Commercialization of Mount Everest: Money Well-Spent or Foolhardy at Best?.
"Change is not made without inconvenience, even from worse to better." - Richard Hooker.
In this modern age, there's no part of this world that hasn't been duly explored, surveyed, and claimed. Western explorers have reached every corner of this earth, and some beyond. Wherever we explore and eventually settle, modernization is usually not far behind. Only a very small portion of the world lags behind when it comes to modern conviences, and Nepal, home of Mount Everest, is one of those places. Due to its relative isolation from the outside world, Nepal is seriously lacking in most of the creature comforts we in the western world are accustomed to. In fact, electric power and running water are relatively new to this area, two things that most of us couldn't dream of living without. The only reason conviences are making their way, albeit slowly, to this rugged terrain, is basically because of people whose desire to tackle the world's tallest mountain is so big that they are willing to shell out $70,000 US apiece to have a chance. Guided expeditions are the wave of the future for Everest, and they are changing the face of it and the people who surround it - for better or for worse, depending on your viewpoint. .
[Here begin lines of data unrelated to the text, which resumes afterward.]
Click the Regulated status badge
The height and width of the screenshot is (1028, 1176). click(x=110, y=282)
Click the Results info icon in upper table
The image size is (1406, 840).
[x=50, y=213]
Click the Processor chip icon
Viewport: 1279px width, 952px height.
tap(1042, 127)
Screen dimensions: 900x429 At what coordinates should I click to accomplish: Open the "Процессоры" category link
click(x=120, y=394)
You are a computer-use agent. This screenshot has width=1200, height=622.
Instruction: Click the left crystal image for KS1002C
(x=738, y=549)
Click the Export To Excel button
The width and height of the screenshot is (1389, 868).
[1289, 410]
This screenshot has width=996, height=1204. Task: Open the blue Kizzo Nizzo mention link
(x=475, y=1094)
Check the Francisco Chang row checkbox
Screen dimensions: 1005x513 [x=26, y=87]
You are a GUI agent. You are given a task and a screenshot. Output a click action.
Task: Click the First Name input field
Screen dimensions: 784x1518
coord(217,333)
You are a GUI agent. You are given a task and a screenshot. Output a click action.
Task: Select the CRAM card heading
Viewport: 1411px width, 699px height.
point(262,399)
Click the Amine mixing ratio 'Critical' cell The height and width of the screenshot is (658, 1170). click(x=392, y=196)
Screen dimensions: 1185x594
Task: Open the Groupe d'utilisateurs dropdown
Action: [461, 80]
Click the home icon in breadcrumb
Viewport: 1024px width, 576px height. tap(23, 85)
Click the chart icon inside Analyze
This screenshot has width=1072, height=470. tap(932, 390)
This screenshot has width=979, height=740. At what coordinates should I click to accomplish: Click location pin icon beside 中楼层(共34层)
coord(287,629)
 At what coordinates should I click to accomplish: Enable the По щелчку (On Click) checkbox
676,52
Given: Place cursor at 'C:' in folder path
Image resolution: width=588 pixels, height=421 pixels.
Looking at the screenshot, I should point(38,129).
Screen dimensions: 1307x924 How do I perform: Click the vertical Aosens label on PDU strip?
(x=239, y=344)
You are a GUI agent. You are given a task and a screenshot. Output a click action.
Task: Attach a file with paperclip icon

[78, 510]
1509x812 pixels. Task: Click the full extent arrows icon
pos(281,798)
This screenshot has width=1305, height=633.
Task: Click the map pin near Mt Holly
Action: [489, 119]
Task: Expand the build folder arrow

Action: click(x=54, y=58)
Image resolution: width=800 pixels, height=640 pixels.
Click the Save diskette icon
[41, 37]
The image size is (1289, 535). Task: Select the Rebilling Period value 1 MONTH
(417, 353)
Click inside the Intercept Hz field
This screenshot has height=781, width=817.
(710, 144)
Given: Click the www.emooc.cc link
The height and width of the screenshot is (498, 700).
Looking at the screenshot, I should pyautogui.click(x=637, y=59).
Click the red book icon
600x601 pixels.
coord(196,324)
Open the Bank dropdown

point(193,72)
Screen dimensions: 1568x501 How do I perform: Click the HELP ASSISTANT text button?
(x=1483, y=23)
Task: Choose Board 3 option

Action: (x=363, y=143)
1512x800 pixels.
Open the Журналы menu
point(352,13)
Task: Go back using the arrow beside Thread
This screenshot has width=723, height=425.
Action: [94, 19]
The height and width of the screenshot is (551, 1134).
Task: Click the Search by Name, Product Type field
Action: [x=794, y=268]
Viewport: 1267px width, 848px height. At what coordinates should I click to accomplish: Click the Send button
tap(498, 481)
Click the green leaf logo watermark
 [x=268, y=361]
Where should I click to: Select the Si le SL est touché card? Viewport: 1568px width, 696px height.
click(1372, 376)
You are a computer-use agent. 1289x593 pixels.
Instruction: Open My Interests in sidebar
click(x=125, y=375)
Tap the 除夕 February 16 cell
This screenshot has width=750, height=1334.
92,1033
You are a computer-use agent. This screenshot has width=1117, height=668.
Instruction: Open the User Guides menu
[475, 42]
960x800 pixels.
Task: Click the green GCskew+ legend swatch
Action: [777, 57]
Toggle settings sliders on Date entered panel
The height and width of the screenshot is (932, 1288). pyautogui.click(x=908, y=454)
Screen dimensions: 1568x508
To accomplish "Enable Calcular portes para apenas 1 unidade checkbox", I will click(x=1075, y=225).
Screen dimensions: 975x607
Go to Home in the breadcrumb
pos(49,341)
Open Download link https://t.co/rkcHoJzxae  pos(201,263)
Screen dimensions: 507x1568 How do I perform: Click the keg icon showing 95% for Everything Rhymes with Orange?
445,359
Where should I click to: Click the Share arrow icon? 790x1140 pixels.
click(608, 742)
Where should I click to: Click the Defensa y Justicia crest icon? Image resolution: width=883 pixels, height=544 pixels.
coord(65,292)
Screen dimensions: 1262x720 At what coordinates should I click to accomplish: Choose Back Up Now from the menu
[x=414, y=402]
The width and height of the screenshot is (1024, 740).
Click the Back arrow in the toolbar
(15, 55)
In his story of the ill-fated expeditions that attempted to climb Everest in the spring of 1996, Into Thin Air, Jon Krakauer writes of the primitive conditions he and his team faced in the small hamlet of Lobuje, one of the waypoints they rested at before making the push to Everest. "The three or four stone toilets in the village were literally overflowing with excrement. The latrines were so abhorrent that most people, Nepalese and Westerners alike, evacuated their bowels outside on the open ground, wherever the urge struck. Huge stinking piles of human feces lay everywhere; it was impossible not to walk in it.